**WHAT TO DO**
State how many lines in the entries below hold the word "agent", with nothing besides the number.

**SOURCE INFORMATION**

[Start of section]

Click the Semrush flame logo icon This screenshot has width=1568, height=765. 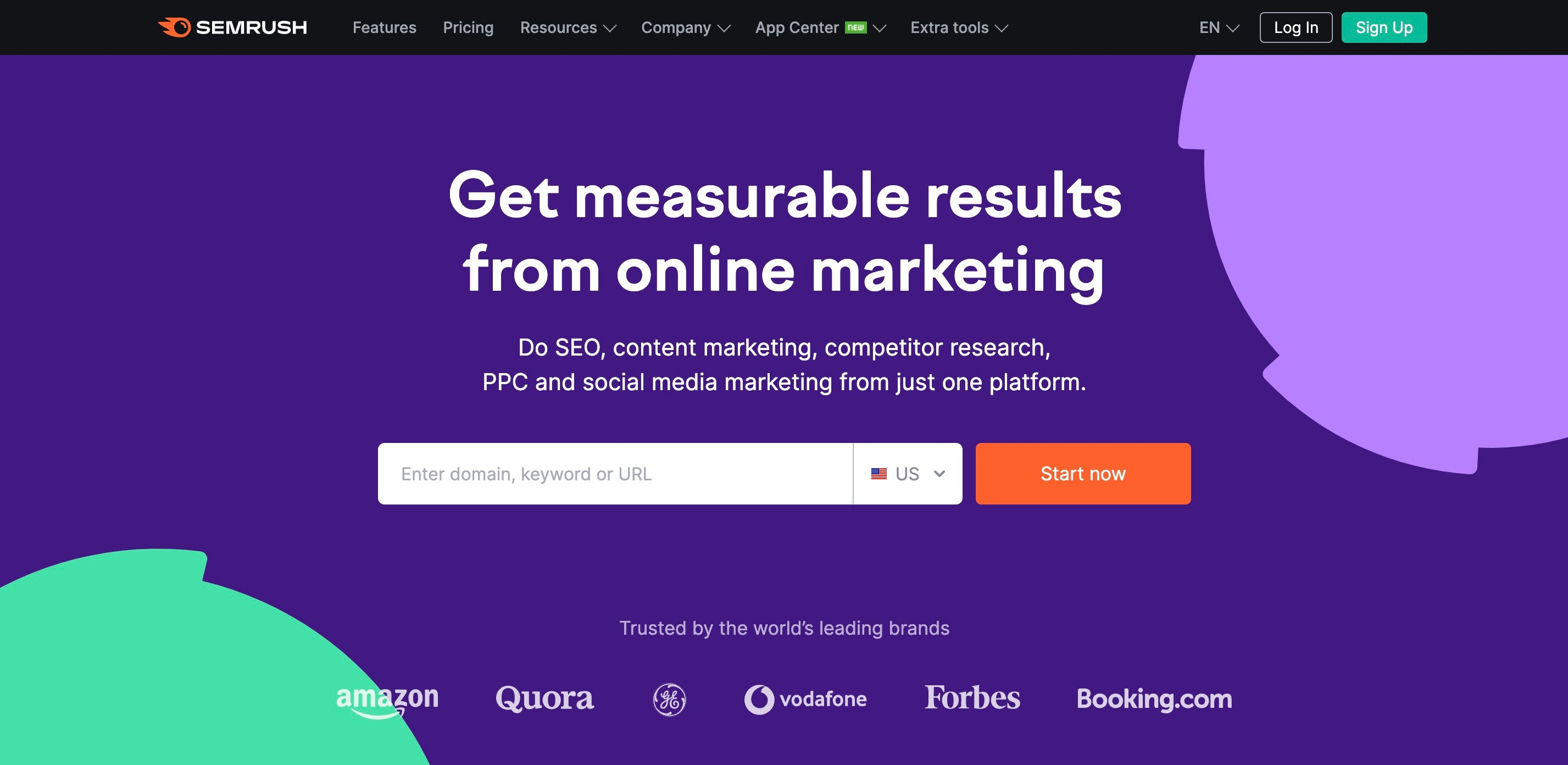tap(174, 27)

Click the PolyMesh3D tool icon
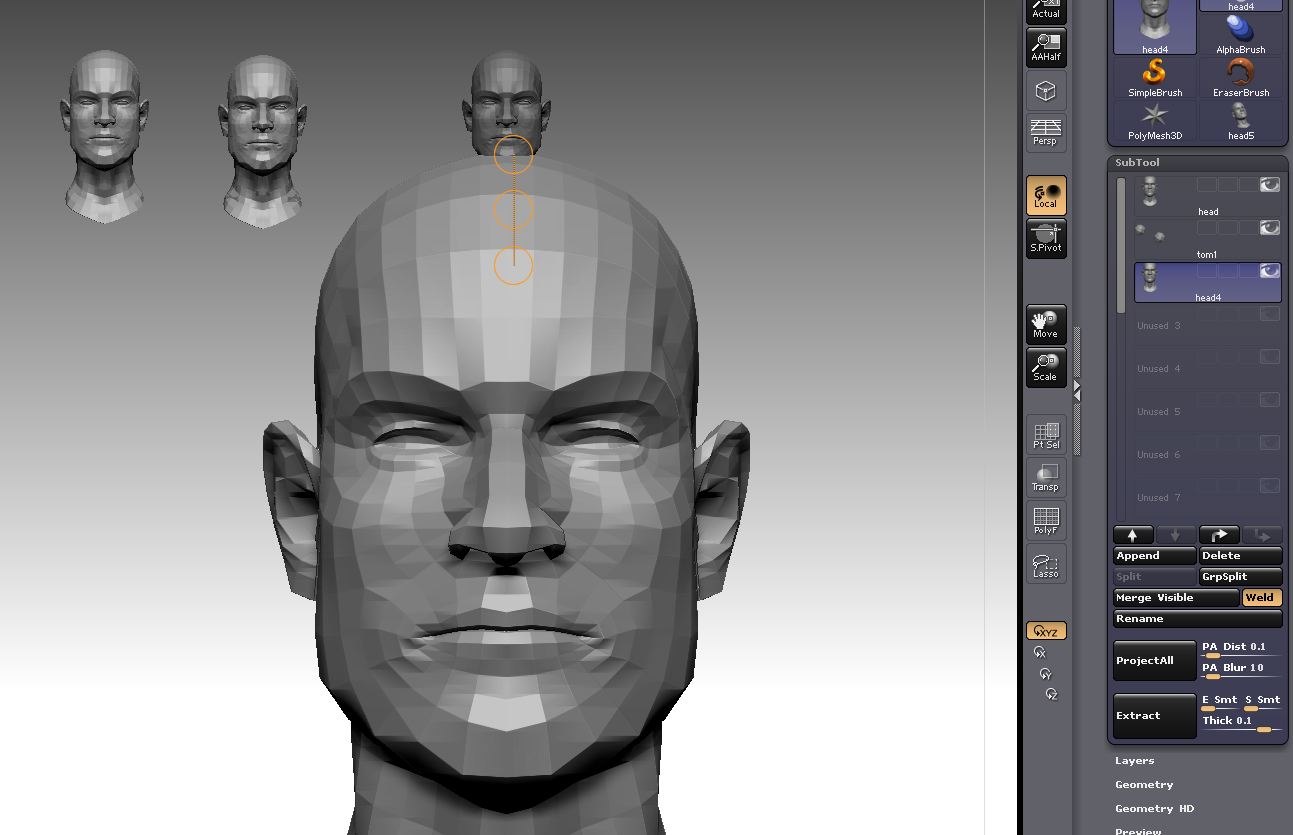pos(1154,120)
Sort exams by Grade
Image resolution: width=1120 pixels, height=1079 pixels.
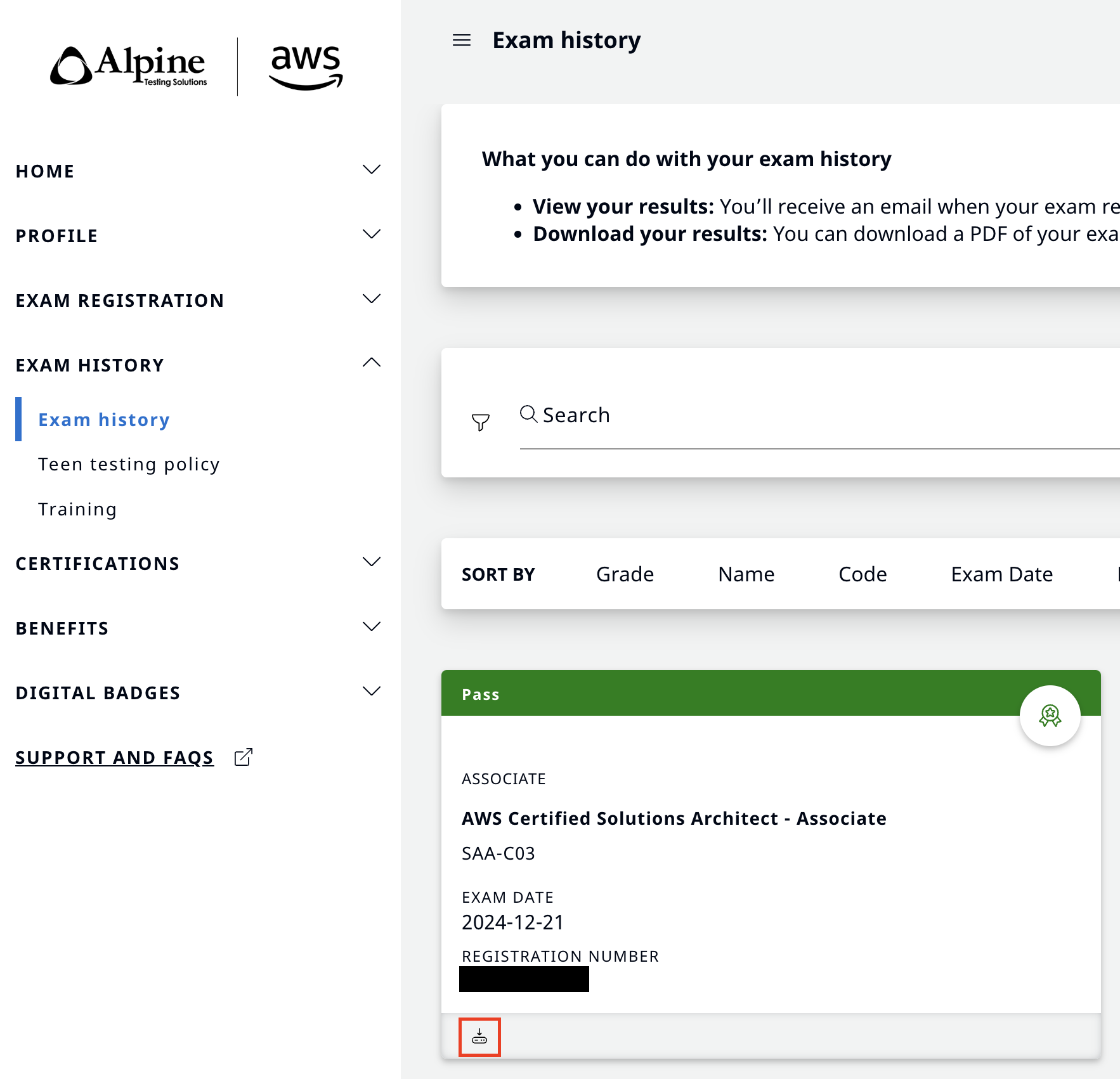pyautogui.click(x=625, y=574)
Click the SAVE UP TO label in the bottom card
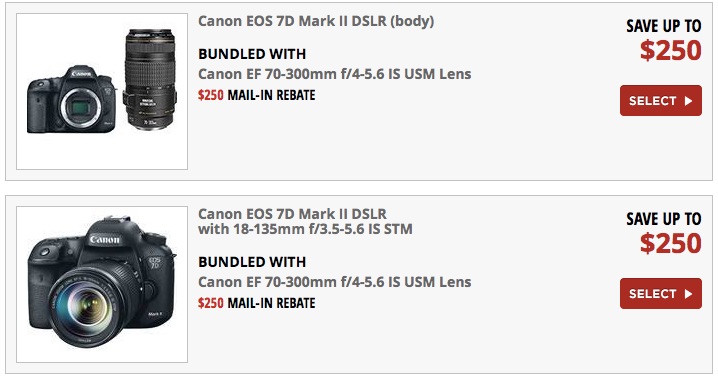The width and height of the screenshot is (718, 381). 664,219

[End of section]
[Start of section]

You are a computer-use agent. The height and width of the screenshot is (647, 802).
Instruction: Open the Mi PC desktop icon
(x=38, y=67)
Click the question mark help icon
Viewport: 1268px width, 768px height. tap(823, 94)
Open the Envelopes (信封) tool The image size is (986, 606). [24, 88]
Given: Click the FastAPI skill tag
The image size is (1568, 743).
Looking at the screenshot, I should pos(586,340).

[End of section]
[Start of section]

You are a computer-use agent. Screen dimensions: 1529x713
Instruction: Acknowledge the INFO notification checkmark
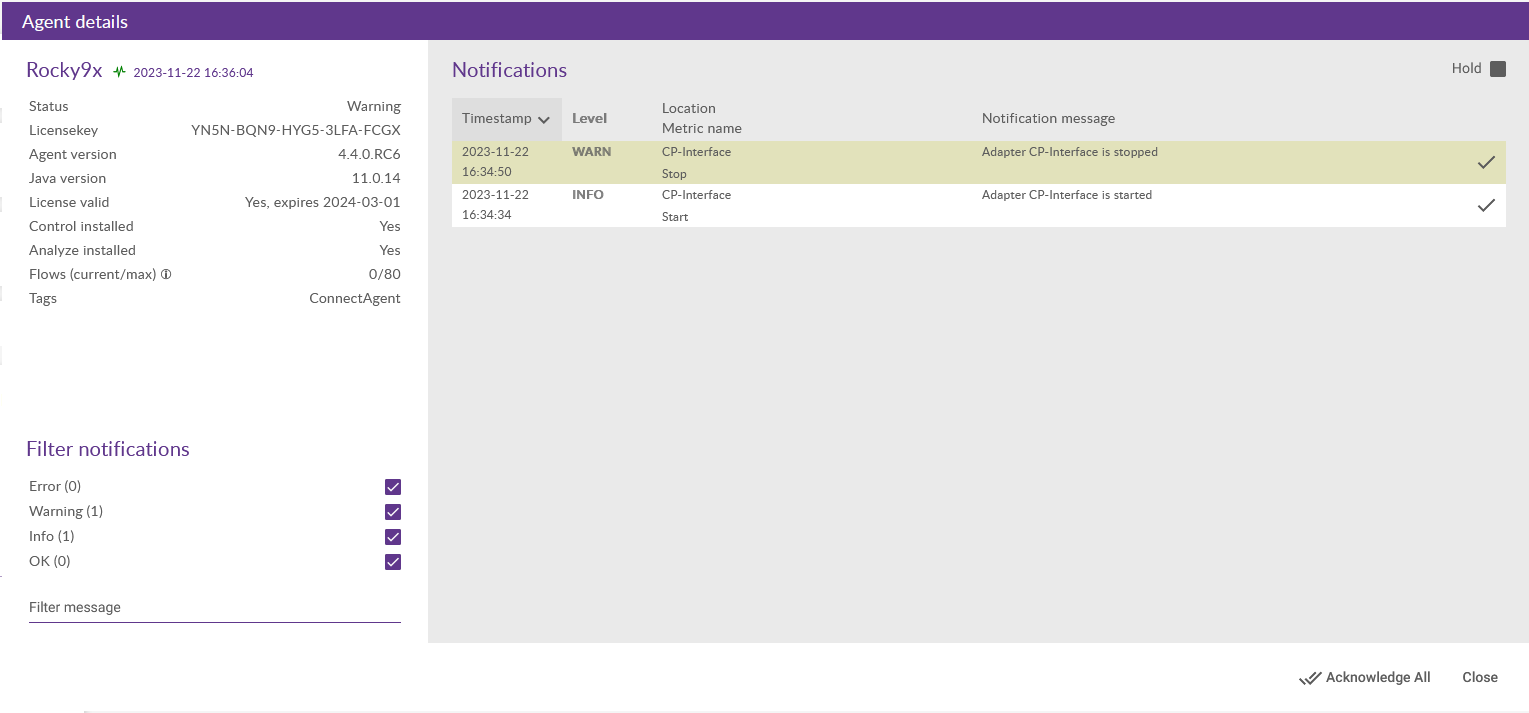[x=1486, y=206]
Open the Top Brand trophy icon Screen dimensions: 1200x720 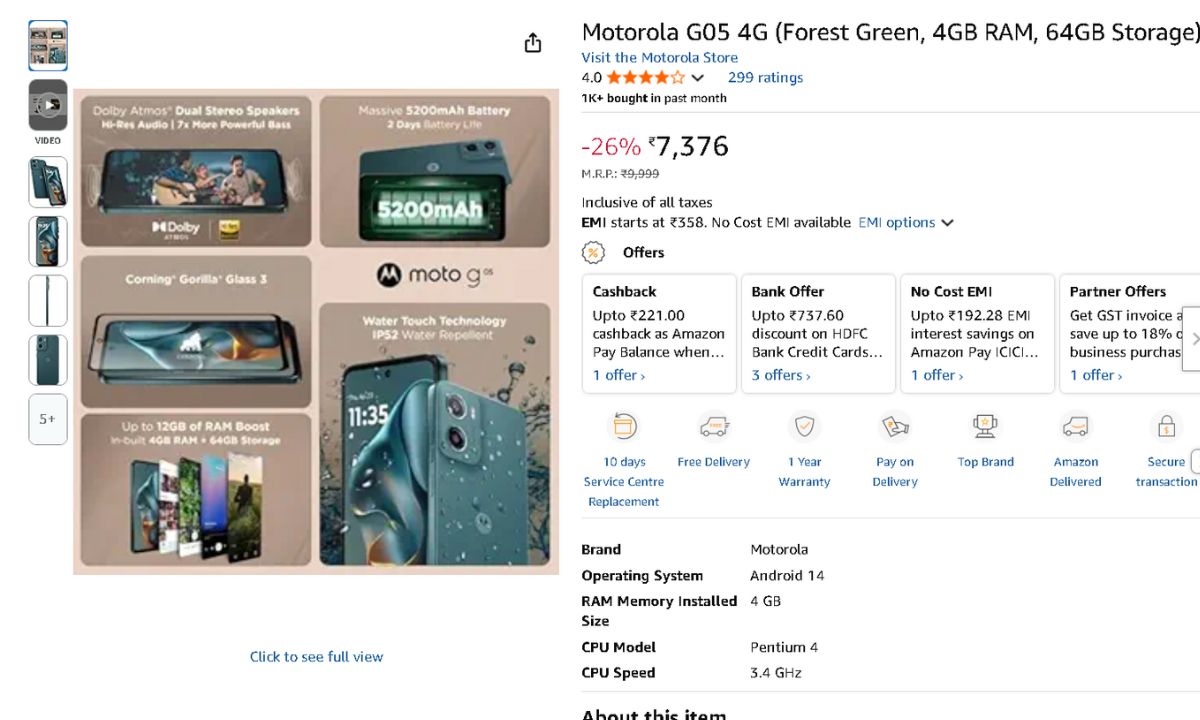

[End of section]

**TASK RESULT**
2